1. Dark Water (2002)
Yoshimi, a divorced single mother, living with her five-year-old daughter, is haunted by dark water dripping from the ceiling, black hair coming out of the plumbing, and, of course, there’s a creepy ghost of a girl. The scary movie is based on a novel by Koji Suzuki, author of The Ring, and directed by Hideo Nakata, who also directed the iconic horror film. By the way, there is an American remake, but you know it’s clearly inferior to the original.
2. Tag (2015)
This unconventional, quirky, action horror film features some of the most absurd scenes you can imagine. Even the introduction is quite weird: schoolgirl Mitsuko is riding a bus with her classmates when suddenly, some invisible force cuts the bus and everyone in it in half, leaving the main character the only survivor. After that, Mitsuko has to fight for her life in even stranger conditions. It is a shocking and very creative story that also touches on the issue of the objectification of women but does it in its own messed-up way.
3. Carved: The Slit-Mouthed Woman (2007)
The best Japanese horror movies are based on Japanese urban legends because they are incredibly entertaining and feel real. The plot revolves around a ghost girl who was disfigured by a jealous lover.

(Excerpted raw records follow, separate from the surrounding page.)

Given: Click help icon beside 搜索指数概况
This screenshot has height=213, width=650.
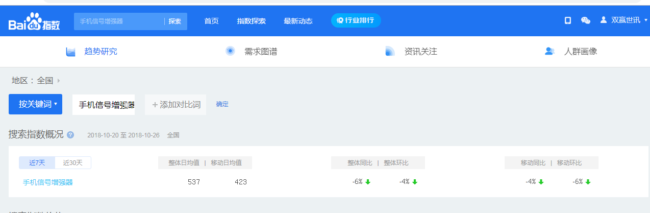Looking at the screenshot, I should [70, 135].
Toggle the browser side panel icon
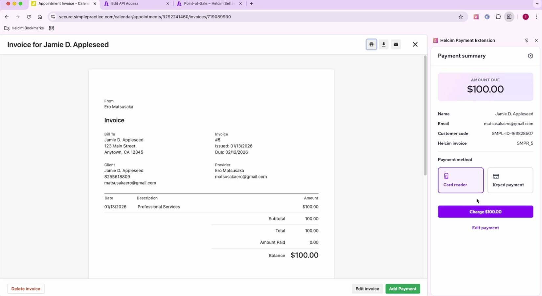 [x=509, y=17]
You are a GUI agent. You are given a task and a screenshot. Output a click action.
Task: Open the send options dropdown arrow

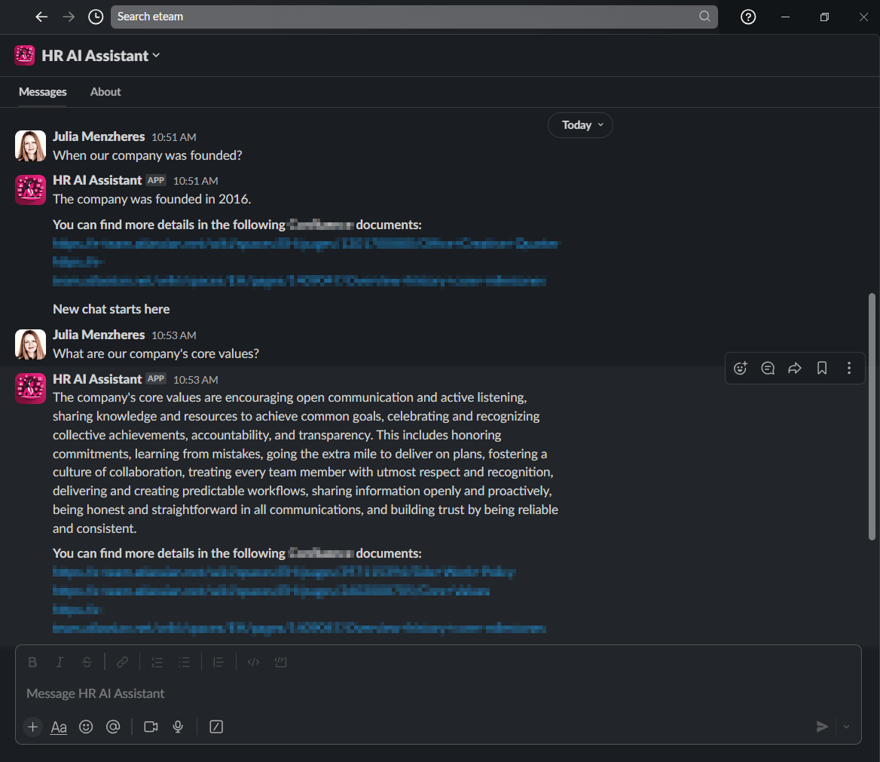point(845,727)
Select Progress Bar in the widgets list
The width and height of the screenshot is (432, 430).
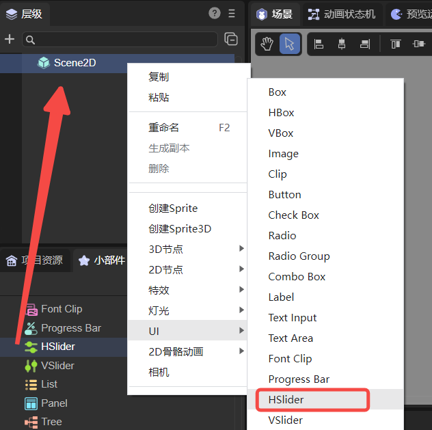point(70,328)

Soon, children begin to disappear, and two teachers decide to investigate these mysterious incidents in the hope of finding the missing. The film is very dark and not afraid to show scenes of child abuse. If your kids are being naughty, tell them Kuchisake-onna will pay them a visit.
4. Pulse (2001)
Japan has a knack for turning technology into something you’ll never want to use again. Just as the Ring gave phones and VHS tapes a “nope” factor, the Pulse does the same to TV and the Internet. In this cult classic, vengeful spirits infiltrate the physical world through a virtual network, and suddenly, residents of Tokyo begin to disappear. The movie builds on a sense of isolation in an era where everyone is connected digitally, which makes it all the more terrifying.

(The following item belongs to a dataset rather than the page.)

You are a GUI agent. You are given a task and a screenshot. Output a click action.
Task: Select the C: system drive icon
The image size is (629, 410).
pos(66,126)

5. Exte: Hair Extensions (2007)
A pale ghost girl with long black hair is present in so many horror flicks, so why not make hair the core of the story? Prepare to be plunged into a swirling world of madness, where the killer is the hair itself! A morgue watcher steals a young woman’s corpse and soon notices that her black hair continues to grow. His entrepreneurial mind kicks in, and the man starts selling the hair as extensions. What could go wrong, right?
6. Another (2012)
The movie is based on a mystical horror novel turned into manga and then made into an amazing anime. The sinister atmosphere of the whole novel is perfectly reflected in both the anime and the movie. Some viewers claimed they actually felt like someone was watching them. 15-year-old Kichi moves from Tokyo to a small town and starts going to high school. He meets a mysterious girl but does not even suspect that all his classmates and teachers are acting as if she does not exist. The mystery is building up, keeping you on the edge of your seat until you realize what’s going on.
7. One Missed Call (2003)
The premise is quite simple: a phone call from the future notifies the recipient of their death, and a few days later, they die. Since this deadly curse killed the protagonist’s friend, she tries to find a way to stop it after she receives a message about her death. As with many other Japanese horrors, this one also has an American remake, but it’s not great. The dread that fills this movie is yet another reminder that Japan does creepy, vengeful ghosts better than anyone.
8. Uzumaki (2000)
Based on the manga by the horror genius Junji Ito, the film’s concept is as eccentric as it is creepy. It’s about a cursed town whose inhabitants are haunted by ominous spirals that drive them mad and sometimes suicidal. Our main characters are trying to find a way to break the curse, but in the end, they may also succumb to the spiral effects. This is not your regular “monster of the week” movie; the story is seeping with a sense of hopelessness and nightmarish, surreal images.